A comparison of three methods to estimate G6PD activity in the Chittagong Hill Tracts, Bangladesh

Published: January 25, 2017

Citation

Ley B, Alam MS, O’Donnell JJ, Hossain MS, Kibria MG, Jahan N, Khan WA, Thriemer K, Chatfield MD, Price RN, Richards JS. A comparison of three methods to estimate G6PD activity in the Chittagong Hill Tracts, Bangladesh. PLoS One, 2017;12(1):e0169930.  doi: 10.1371/journal.pone.0169930.

Abstract

Background

Glucose-6-phosphate-dehydrogenase-deficiency (G6PDd) is a major risk factor for primaquine-induced haemolysis. There is a need for improved point-of-care and laboratory-based G6PD diagnostics to unsure safe use of primaquine.

Methods

G6PD activities of participants in a cross-sectional survey in Bangladesh were assessed using two novel quantitative assays, the modified WST-8 test and the CareStart G6PD Biosensor (Access Bio), The results were compared with a gold standard UV spectrophotometry assay (Randox). The handheld CareStart Hb instrument (Access Bio) is designed to be a companion instrument to the CareStart G6PD biosensor, and its performance was compared to the well-validated HemoCue method.
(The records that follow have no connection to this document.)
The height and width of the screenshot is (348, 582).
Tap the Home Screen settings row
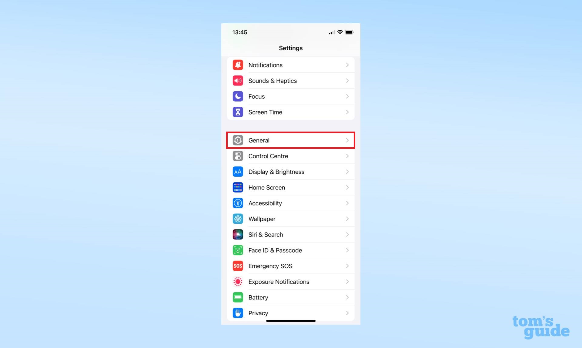point(291,187)
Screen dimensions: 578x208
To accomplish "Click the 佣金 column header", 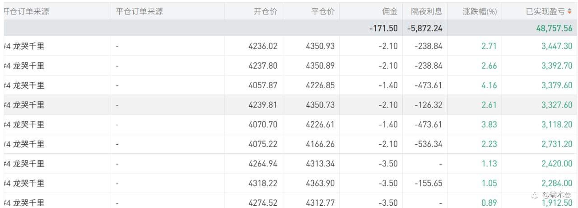I will coord(389,12).
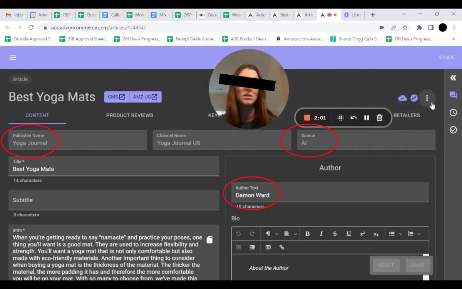
Task: Insert a table in Bio editor
Action: click(x=268, y=247)
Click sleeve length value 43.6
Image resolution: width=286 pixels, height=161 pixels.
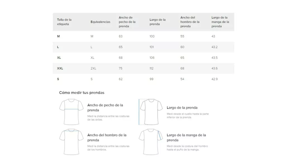click(215, 68)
All quantitative G6PD results were normalized with the HemoCue result.

Results

A total of 1002 individuals were enrolled. The adjusted male median (AMM) derived by spectrophotometry was 7.03 U/g Hb (interquartile range (IQR): 5.38–8.69), by WST-8 was 7.03 U/g Hb (IQR: 5.22–8.16) and by Biosensor was 8.61 U/g Hb (IQR: 6.71–10.08). The AMM between spectrophotometry and WST-8 did not differ (p = 1.0) but differed significantly between spectrophotometry and Biosensor (p<0.01). Both, WST-8 and Biosensor were correlated with spectrophotometry (rs = 0.5 and rs = 0.4, both p<0.001). The mean difference in G6PD activity was -0.12 U/g Hb (95% limit of agreement (95% LoA): -5.45 to 5.20) between spectrophotometry and WST-8 and -1.74U/g Hb (95% LoA: -7.63 to 4.23) between spectrophotometry and Biosensor. The WST-8 identified 55.1% (49/89) and the Biosensor 19.1% (17/89) of individuals with G6PD activity <30% by spectrophotometry. Areas under the ROC curve did not differ significantly for the WST-8 and Biosensor irrespective of the cut-off activity applied (all p>0.05). Sensitivity and specificity for detecting G6PD activity <30% was 0.55 (95% confidence interval (95%CI): 0.44–0.66) and 0.98 (95%CI: 0.97–0.99) respectively for the WST-8 and 0.19 (95%CI: 0.12–0.29) and 0.99 (95%CI: 0.98–0.99) respectively for the Biosensor. Hb concentrations measured by HemoCue and CareStart Hb were strongly correlated (rs = 0.8, p<0.001, mean difference = 0.09 g Hb/dL, 95% LoA: -2.15 to 2.34).

Conclusion

WST-8 and the CareStart G6PD Biosensor represent advances in G6PD diagnostics in resource poor settings, but will require further development before clinical deployment. The CareStart Hb instrument produced a precise measure of haemoglobin concentration.